=== LESETEXT ===
::::::::
Freitag, 8. Juli 2011

Ratingagenturen - Die Freitagskolumne von Ursula Prem

Ursula Prem
Schon lustig, wie es auf der Welt zugeht: Menschen aus Wolkenkuckucksheim lenken die Geschicke Europas, während die Völker danebenstehen und sich staunend die Augen reiben. »In ungewöhnlich scharfer Form« habe die allgewaltige EU-Kommission auf die Herabstufung der Kreditwürdigkeit Portugals durch die Ratingagentur »Moody’s« reagiert, heißt es heute in den Nachrichten. Wie gut, dass sich in der Politik immer wieder ein Schuldiger findet. Nicht die weltfremden Visionäre, die uns eine am Reißbrett entworfene, politisch konstruierte Währung übergestülpt haben, tragen die Verantwortung für das Euro-Desaster. Nein, die Ratingagenturen sind schuld, denn ihre Einschätzungen verhindern den permanenten Zufluss frischen Geldes mit ungewissen Rückzahlungschancen, den die Politik für ihre Ego-Spielchen braucht wie die Luft zum Atmen.

Brechen wir das Thema zur Verdeutlichung einmal auf die zwischenmenschliche Ebene herunter. Nehmen wir an, Sie werden von Herrn Müller gefragt, ob sie ihm kurzfristig aus einer bedrängten Lage helfen könnten, indem Sie ihm 1000 Euro leihen. Sie sind geneigt es zu tun, denn Sie sind ja kein Unmensch. Herr Müller ist Ihnen grundsätzlich sympathisch, außerdem hat er zwei Kinder zu ernähren und im Leben öfter mal Pech gehabt, wie man so hört. Dennoch täte Ihnen der dauerhafte Verlust von 1000 Euro weh, denn so dicke haben Sie es ja auch nicht. Da Sie Herrn Müller nur oberflächlich kennen, wenden Sie sich an Herrn Meier, von dem Sie wissen, dass er mit Herrn Müller näher bekannt ist, um sich diskret nach den näheren Lebensumständen Ihres potentiellen Schuldners zu erkundigen. Und was Sie dort erfahren, gefällt Ihnen gar nicht: Der Gerichtsvollzieher ist bereits Dauergast bei Müllers, doch diese bestellen weiterhin unverdrossen beim Versandhaus jeden erdenklichen Krempel, während die Kinder sich mit roten Köpfen jeden Mittag in die Schlange der »Tafel« einreihen. Alles in allem klingt die Schilderung reichlich unsolide, weshalb Sie beschließen, Herrn Müller die 1000 Euro lieber nicht zu leihen. Sie bedanken sich höflich bei Herrn Meier, denn er hat Sie höchstwahrscheinlich soeben vor Schaden bewahrt.

Nichts anderes tun Ratingagenturen: Sie helfen dabei, Investoren vor Schaden zu bewahren, indem sie die ihnen vorliegenden Wirtschafts- und Finanzdaten eines Landes auswerten und eine Risikoanalyse vornehmen. Oder würden Sie mit den 1000 Euro, die Sie dank Herrn Meiers Hilfe eingespart haben, lieber griechische Staatsanleihen kaufen?
::::::::
=== ERFASSTE DATEN ===
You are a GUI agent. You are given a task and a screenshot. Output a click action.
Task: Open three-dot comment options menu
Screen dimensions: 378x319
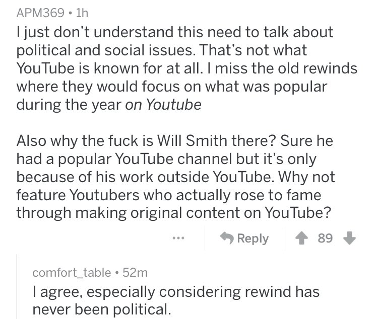point(178,238)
::::::::
=== AUFGABENSTELLUNG ===
Führe die Kolumne über Ratingagenturen im Anschluss an ihren letzten Satz fort. Das Material hat mit der Kolumne über Ratingagenturen nichts zu tun.

=== ANTWORT ZUR AUFGABE ===
Machen wir uns bewusst: Wenn unsere Politiker sich über das Treiben der Ratingagenturen aufregen, so wollen sie damit nichts anderes erreichen: Sie möchten, dass Menschen wie Sie ihre sauer verdienten Spargroschen ohne Vorwarnung in pleitebedrohte Länder stecken, damit sich das Rad des Irrsinns auf Ihre Kosten noch eine Weile weiterdrehen kann.

Die kühle Analyse von Chancen und Risiken ist im Wirtschaftsleben unverzichtbar. Fällt diese, wie jetzt in den Fällen einiger europäischer Staaten, negativ aus, so spiegelt sich darin die verfehlte Finanzpolitik seit Einführung des Euro wider. In viel zu rascher Folge wurden durch den Euro die Schicksale von Ländern aneinandergekettet, deren Politik-, Sozial- und Finanzsysteme unterschiedlicher nicht sein könnten. In Zeiten nationaler Währungen wurden diese Ungleichheiten durch Wechselkursschwankungen ausgeglichen, die so zur Gesundheit des Gesamtsystems beitrugen. Viel zu rasch und leichtsinnig wurde dieses Instrument über Bord geworfen, zugunsten einer auf politischer Ebene euphorisch bejubelten Einheitswährung. Nun stehen wir vor dem Zusammenbruch des europäischen Finanzsystems, das nur hinausgezögert werden kann, wenn man den Ratingagenturen einen Maulkorb verpasst und möglichst viele ahnungslose Kleininvestoren in den persönlichen Ruin lockt.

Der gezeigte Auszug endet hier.